Levi Strauss & Co. has taken control over the corporate world of the American jeans industry and propelled small business owners into years of begging and fighting with this supposedly all-American company, say several small retailers.

"Levi Strauss & Co., from all the way through the early part of this century, was built on the backs of retail stores and now has abandoned them by controlling the product and making them unavailable," says Al Sultan, buyer for Jeffrey's Men's Shops, who believes Levi discriminates against stores that don't fit the company's image. Sultan says he's forced to buy used Levi's and "loose interpretations of original" off of "bootleggers" because Levi won't give Jeffrey's Men's Shops a contract.

Sultan says that if his store can't stock Levi's, it can't compete with other stores that are able to stock the brand.

"Almost every customer that comes in is looking for Levi's," says Sultan. "And if I don't have Levi's I loose that sale."

Sultan's shop isn't the only store suffering under Levi Strauss & Co.'s policy, according to Kirsten Quistberg of Held Over on Haight Street.

"Levi Strauss & Co. doesn't give out contracts anymore, we have tried for years and it's impossible for little stores to buy in such large quantities, they just won't start new contracts," says Quistberg.

Levi Strauss & Co. gears its products toward men and women between ages 14-24, according to Julie Holzknecht, a Levi Strauss & Co. representative.
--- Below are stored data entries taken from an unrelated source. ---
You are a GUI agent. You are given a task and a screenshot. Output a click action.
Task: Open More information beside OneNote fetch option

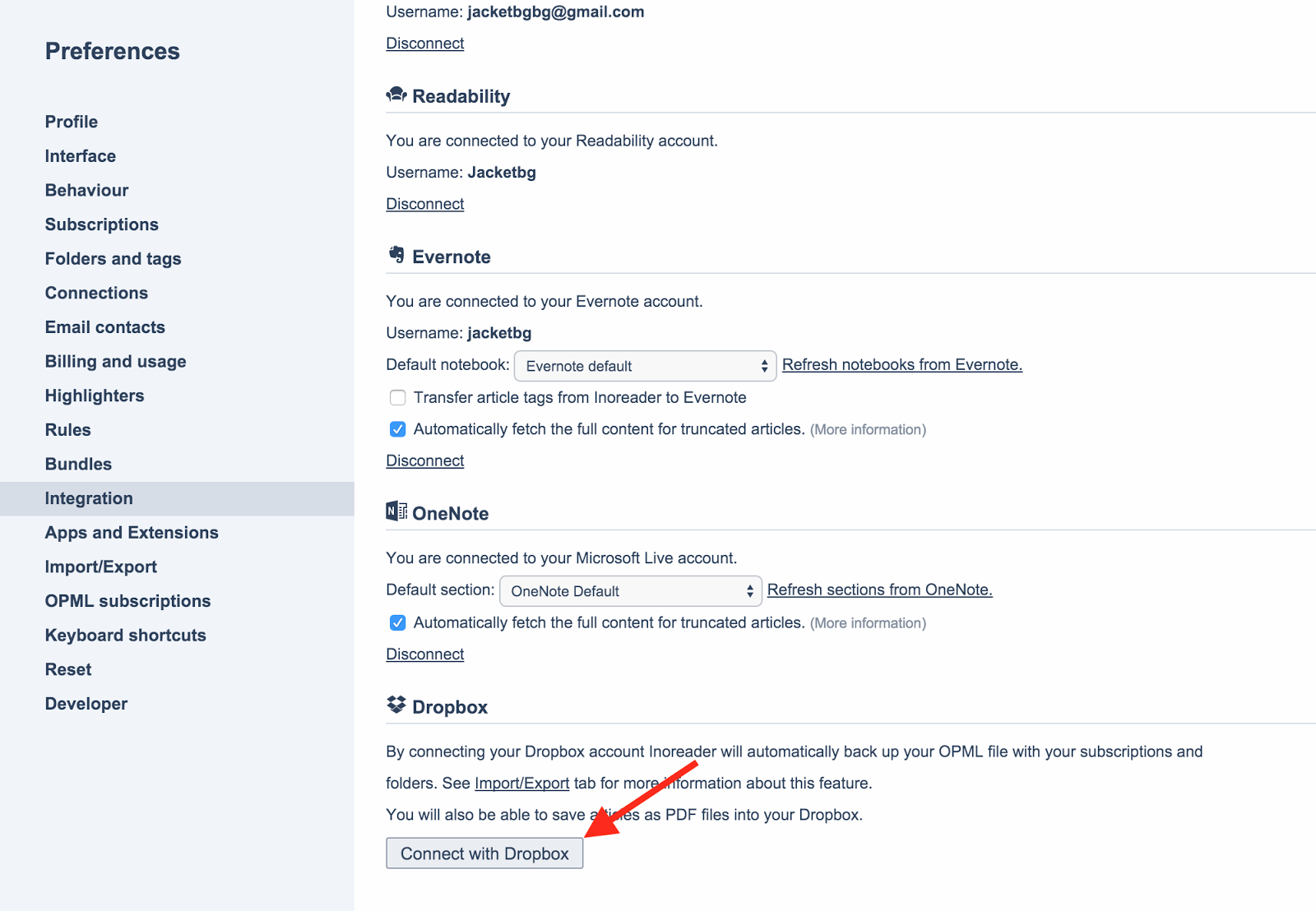(x=868, y=623)
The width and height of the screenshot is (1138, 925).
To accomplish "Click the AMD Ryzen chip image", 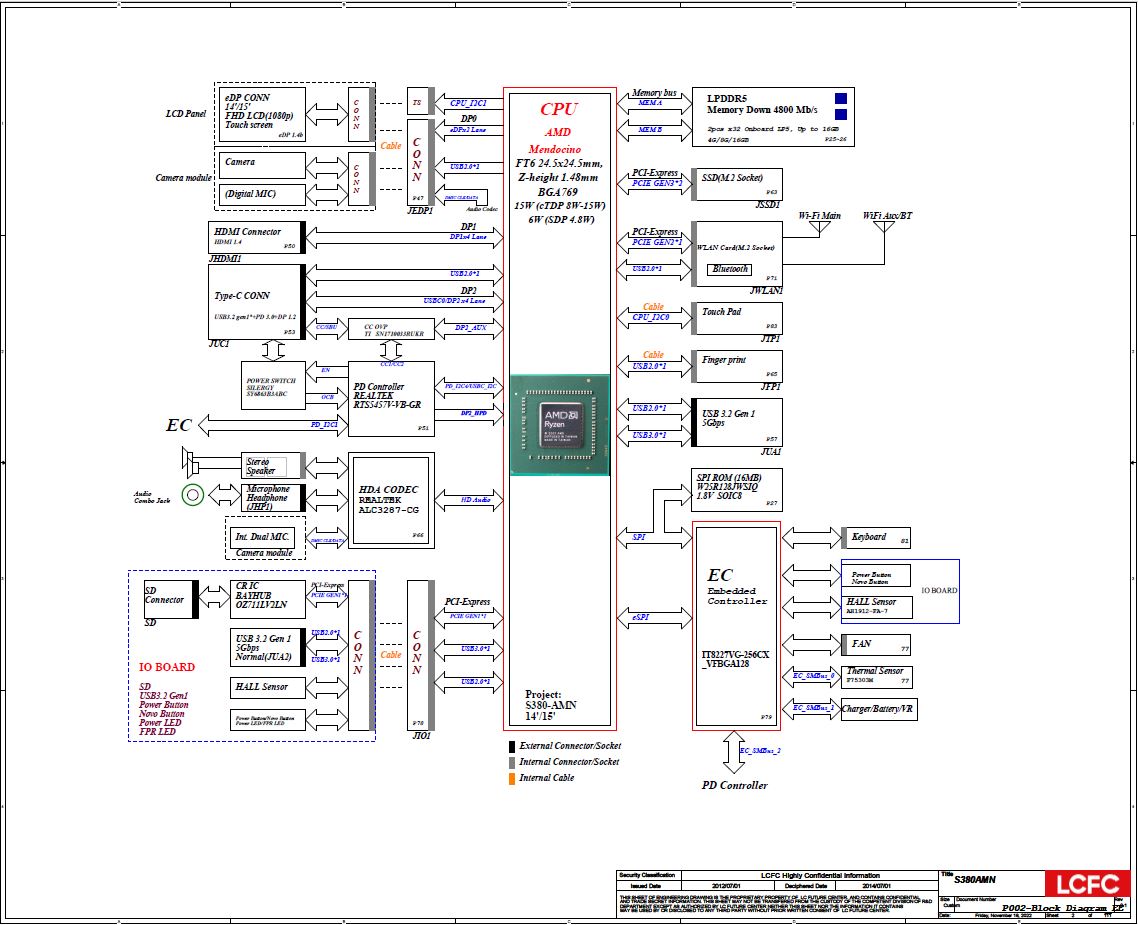I will click(x=558, y=425).

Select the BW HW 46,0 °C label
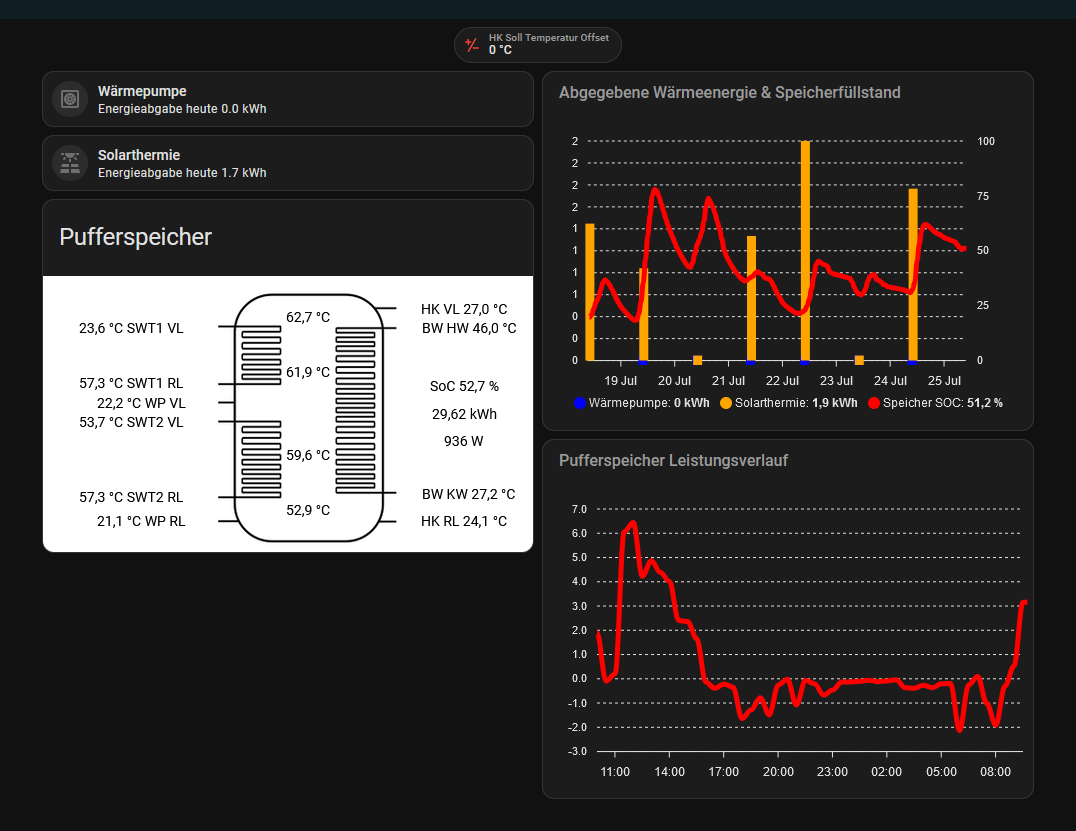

The company's marketing strategy tries to "narrow the gap between how our clothes are marketed and making our customers pleased," says Holzknecht. "We like to enhance how our products are displayed in stores."

Levi's has striven to create a positive image of itself and its founder Levi Strauss. The company's official press relations biography of Strauss quotes from a special resolution by the San Francisco Board of Trade; "Mr. Strauss... as a liberal, public-minded citizen and whose numberless unostentatious acts of charity in which neither race nor creed were recognized, exemplified his broad and generous love for and sympathy with humanity."

Used Levi's are also high in demand. Some used Levi's sell for as much as $1,500 at used clothing or antique shops. "We can't keep 'Redlines' and 'Big E' types of classic Levi's in our store right now and the prices are out of control," says Jordan Moore of La Rosa, a vintage clothing store also on Haight Street.

Holzknecht says her company "disapproves" of what it calls the "black market." When asked what Levi considers the black market Holzknecht answers, "You know what I mean."

"I have reason to believe that Levi's has sent private investigators on several occasions to my store to see if I'm selling counterfeit Levi's," Sultan says.

Holzknecht would not comment on any of these issues, saying, "We don't comment on specific accounts due to rights and privacy of our customers."